One of my gourami's has just been chillin' in the back of the fish tank behind a dead coral rock I have. He does come up to eat when I feed though. There are a couple red spots on a couple of my fish, and the fish that is just chillin' in the back has maybe one little red spot and big fat lips. Whats wrong with this guy, becuase I can't seem to understand him.


----------



## emc7 (Jul 23, 2005)

I wish you had another tank to see how he'd act in it. I'd guess he isn't getting along with the other gourami. I took the dead coral out of my tank because one of my fish scraped his side open on it and it got infected. That stuff is pretty, but sharp.


----------



## hvc801 (Mar 18, 2008)

well when i first put them in they all got along very well.

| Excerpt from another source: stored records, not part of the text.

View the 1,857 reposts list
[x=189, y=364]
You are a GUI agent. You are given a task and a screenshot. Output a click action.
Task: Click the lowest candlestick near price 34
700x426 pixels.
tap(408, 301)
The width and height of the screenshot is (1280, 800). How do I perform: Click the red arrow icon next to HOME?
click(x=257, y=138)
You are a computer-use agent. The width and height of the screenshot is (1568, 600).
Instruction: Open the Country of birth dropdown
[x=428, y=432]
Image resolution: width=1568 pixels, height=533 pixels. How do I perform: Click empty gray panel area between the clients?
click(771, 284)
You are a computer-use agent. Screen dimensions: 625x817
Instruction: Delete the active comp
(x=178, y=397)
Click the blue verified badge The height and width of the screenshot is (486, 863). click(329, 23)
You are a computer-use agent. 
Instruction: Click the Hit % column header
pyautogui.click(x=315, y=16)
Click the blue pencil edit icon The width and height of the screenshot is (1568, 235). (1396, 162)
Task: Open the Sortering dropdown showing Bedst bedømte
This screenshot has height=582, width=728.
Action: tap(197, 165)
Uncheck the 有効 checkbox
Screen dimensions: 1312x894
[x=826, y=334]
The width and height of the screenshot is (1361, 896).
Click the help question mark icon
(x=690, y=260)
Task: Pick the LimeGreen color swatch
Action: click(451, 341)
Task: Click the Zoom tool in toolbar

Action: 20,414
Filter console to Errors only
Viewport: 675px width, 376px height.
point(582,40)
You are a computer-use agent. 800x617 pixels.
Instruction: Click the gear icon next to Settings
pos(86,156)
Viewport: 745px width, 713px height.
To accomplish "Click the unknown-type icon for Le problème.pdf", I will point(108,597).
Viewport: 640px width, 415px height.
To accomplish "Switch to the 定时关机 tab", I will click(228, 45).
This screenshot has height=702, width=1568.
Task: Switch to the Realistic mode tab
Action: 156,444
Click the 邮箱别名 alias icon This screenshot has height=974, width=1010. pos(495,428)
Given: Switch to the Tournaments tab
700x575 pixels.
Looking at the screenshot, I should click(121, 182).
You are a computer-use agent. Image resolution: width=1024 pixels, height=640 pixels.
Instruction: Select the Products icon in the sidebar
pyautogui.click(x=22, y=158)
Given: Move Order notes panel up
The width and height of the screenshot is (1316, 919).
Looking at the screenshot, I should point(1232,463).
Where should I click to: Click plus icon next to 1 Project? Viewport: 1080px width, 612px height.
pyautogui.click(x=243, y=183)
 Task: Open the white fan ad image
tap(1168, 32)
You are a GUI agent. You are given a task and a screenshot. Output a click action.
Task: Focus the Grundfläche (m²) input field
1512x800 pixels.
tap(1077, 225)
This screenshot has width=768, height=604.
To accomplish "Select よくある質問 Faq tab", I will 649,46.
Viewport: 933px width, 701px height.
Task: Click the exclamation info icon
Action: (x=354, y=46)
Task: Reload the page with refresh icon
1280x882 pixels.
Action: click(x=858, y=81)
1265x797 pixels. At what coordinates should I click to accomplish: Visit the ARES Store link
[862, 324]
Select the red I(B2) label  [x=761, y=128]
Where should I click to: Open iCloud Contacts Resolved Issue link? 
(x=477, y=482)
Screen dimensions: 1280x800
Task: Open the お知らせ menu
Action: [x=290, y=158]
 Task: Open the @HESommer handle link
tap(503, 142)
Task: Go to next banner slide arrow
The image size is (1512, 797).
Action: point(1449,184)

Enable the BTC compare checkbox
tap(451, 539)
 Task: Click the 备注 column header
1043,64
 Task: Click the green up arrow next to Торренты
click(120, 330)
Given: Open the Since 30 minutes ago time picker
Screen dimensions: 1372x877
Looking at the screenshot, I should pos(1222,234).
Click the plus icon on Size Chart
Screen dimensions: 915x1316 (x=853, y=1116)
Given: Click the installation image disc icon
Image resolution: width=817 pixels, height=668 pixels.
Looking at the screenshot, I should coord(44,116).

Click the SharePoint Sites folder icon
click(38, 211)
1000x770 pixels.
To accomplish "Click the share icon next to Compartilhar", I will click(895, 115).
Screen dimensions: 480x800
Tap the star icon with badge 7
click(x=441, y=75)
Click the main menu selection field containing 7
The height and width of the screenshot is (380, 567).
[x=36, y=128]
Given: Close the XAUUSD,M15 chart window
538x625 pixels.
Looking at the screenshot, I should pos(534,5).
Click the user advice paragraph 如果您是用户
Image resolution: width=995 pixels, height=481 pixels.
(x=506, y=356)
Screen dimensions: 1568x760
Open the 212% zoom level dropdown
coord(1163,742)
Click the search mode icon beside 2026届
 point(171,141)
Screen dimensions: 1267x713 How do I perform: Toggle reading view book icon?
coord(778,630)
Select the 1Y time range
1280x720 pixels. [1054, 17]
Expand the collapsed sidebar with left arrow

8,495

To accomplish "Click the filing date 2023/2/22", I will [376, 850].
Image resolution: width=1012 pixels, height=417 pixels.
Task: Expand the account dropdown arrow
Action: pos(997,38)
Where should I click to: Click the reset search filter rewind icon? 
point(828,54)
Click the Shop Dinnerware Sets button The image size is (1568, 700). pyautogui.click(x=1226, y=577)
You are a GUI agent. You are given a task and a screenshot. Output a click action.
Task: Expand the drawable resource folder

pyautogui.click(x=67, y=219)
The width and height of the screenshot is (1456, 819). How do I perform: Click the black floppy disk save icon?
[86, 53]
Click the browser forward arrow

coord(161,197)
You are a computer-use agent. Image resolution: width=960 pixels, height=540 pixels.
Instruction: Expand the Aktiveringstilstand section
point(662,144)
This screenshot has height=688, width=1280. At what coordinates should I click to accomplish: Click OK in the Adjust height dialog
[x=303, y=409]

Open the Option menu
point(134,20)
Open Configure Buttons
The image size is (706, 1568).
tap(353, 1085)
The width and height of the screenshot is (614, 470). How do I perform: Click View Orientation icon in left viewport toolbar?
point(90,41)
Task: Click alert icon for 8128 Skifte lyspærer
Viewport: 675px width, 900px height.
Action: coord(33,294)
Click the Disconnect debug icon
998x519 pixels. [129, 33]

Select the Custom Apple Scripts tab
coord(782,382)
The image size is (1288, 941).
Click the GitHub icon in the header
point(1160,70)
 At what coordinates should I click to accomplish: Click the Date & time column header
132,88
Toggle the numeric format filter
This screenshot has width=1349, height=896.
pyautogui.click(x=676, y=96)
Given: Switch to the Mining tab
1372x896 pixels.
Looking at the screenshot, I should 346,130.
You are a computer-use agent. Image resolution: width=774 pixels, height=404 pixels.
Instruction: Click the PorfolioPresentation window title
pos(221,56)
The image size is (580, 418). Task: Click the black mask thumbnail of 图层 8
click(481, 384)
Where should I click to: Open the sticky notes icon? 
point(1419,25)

Another thing is that the other identical gourami kind of stays with it, it does not want to leave it be, like it knows its sick and wants to nurture it. It stays by its side. Aw so cute lol. But I dont know what the problem is.


----------



## emc7 (Jul 23, 2005)

Try to get pics. Also change some water.


----------



## hvc801 (Mar 18, 2008)

Okay, workin' right now but i should have pics up by tonight. Plus I have done a couple of water changes including a gravel vac.


----------



## HTML.Coder (Aug 6, 2008)

Yeah, one of my fish had that problem b4 he died .

I know how you feel.


----------



## Ghosty (Aug 4, 2008)

Are there any adults in the tank with him? or is he already an adult?


----------